• **Source document**
----------------

These days, the final push is on to enact some legislation that would expand coverage to 30 million people who lack insurance and would eliminate some insurance-company policies, including denial of coverage based on existing medical conditions.

Last week, a senior administration official told the Associated Press that Obama would delay his Thursday departure to Asia until Sunday in anticipation of final passage of sweeping health-care legislation.

"I've been working with the White House and Health and Human Services on messaging," said Ario, who is vice chairman of the National Association of Insurance Commissioners health-care committee. He had been chairman until 2008.

Ario knew Sebelius before she got to Washington. She had been a fellow insurance commissioner in Kansas and had, as a leader in the association, appointed Ario to his first leadership role in the group in 2000, when Ario was still the insurance commissioner in Oregon.

As to the message - this is what Ario would like to convey and does every time he gets a chance, even holding sessions in his church in Hershey:

For health reform to work, Ario preaches, everyone must buy insurance, the government must help those who can't afford it, and insurance companies must end their most egregious practices.

And to make it all happen, individuals and small businesses who are buying insurance need to have access to the same kinds of buying pools that allow risk to be spread over a bigger group, the way large companies do.

At Arcadia University, Ario did not get a chance to talk to Obama, but the situation was different March 4 in the Roosevelt Room, when Obama sat down next to Ario, and Sebelius scooted over one chair to make room.

Ario chimed in after Aetna Inc.'s president, Ron Williams, explained to Obama that hospitals were driving up the cost of insurance premiums.

"I agreed with Ron that costs were a problem," Ario said, recalling his comments. Even if insurers were doing everything right, new technology and an aging population eager to use it would push up costs.

But, Ario pointed out to Obama, medical costs were rising faster than inflation, at 6 percent or 7 percent. So "when you see premium [increases] of 20, 30 or 40 percent, that is some people paying more and other people paying less - that's how the pie is carved up.

"Why is the pie becoming more and more segmented?" Ario said he asked as the president listened. It was a rhetorical question, but even so, Ario said, the president turned to others in the room and asked, "What's the answer to Joel's question?"

In interviews last week, Ario explained: "It's the less-healthy paying a lot more so the younger, healthy people can pay a lot less."

----------------

• **Provided material**
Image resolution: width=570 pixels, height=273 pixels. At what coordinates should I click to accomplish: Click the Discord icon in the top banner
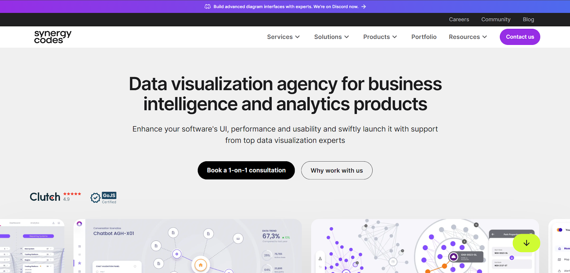[x=207, y=6]
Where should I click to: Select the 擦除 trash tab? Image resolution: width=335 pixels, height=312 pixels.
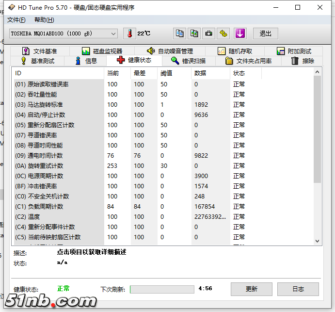tap(303, 61)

----------------

• **Study questions**
- a) List every person named in the health-care passage.
- b) Extract from the health-care passage everything from "And to make" down to "push up costs.".
- c) Extend the health-care passage past its final sentence.
The material comes from a different source than the health-care passage.

• **Results in order**
- a) Obama, Joel Ario, Sebelius, Ron Williams

- b)
And to make it all happen, individuals and small businesses who are buying insurance need to have access to the same kinds of buying pools that allow risk to be spread over a bigger group, the way large companies do.

At Arcadia University, Ario did not get a chance to talk to Obama, but the situation was different March 4 in the Roosevelt Room, when Obama sat down next to Ario, and Sebelius scooted over one chair to make room.

Ario chimed in after Aetna Inc.'s president, Ron Williams, explained to Obama that hospitals were driving up the cost of insurance premiums.

"I agreed with Ron that costs were a problem," Ario said, recalling his comments. Even if insurers were doing everything right, new technology and an aging population eager to use it would push up costs.

- c)
When large companies provide insurance to their employees, all premiums cost the same - whether the employees are older or younger, healthier or sicker. That spreads the risk over a large group.

But insurers charge smaller companies and individuals based on age and gender, and sometimes medical history. And because the group is smaller, each person's status has more of an effect on the premium.

That means that a small company with a few women in their childbearing years or with a couple of baby boomers will pay more than a company employing young men. Or one person diagnosed with cancer can dramatically affect the small company's premium the next year.

Pennsylvania is one of two states in the nation that doesn't put some kind of limit on premiums for small companies so that the cheapest and the most-expensive available policies are not widely out of line with each other, he said.

The Senate bill in Washington says that the most-expensive premiums an insurer offers can cost no more than three times the least-expensive. The House bill set a 2-1 ratio.

These days, Ario is doing all he can to get the message out. After offering some sessions at his church, he even managed to convert the pastor to the idea that the government must mandate that everyone buy coverage.

Part of the problem is that so many people find the subject inherently dull. Ario understands, although he does not agree.

"Insurance is complicated, and people don't readily understand it, and the details get confusing," he said.

"Understanding the mechanisms of insuring is boring to most people." But, he said, "people turn to insurance in the most desperate moments in their lives, and it's our job to make sure the insurers treat them fairly."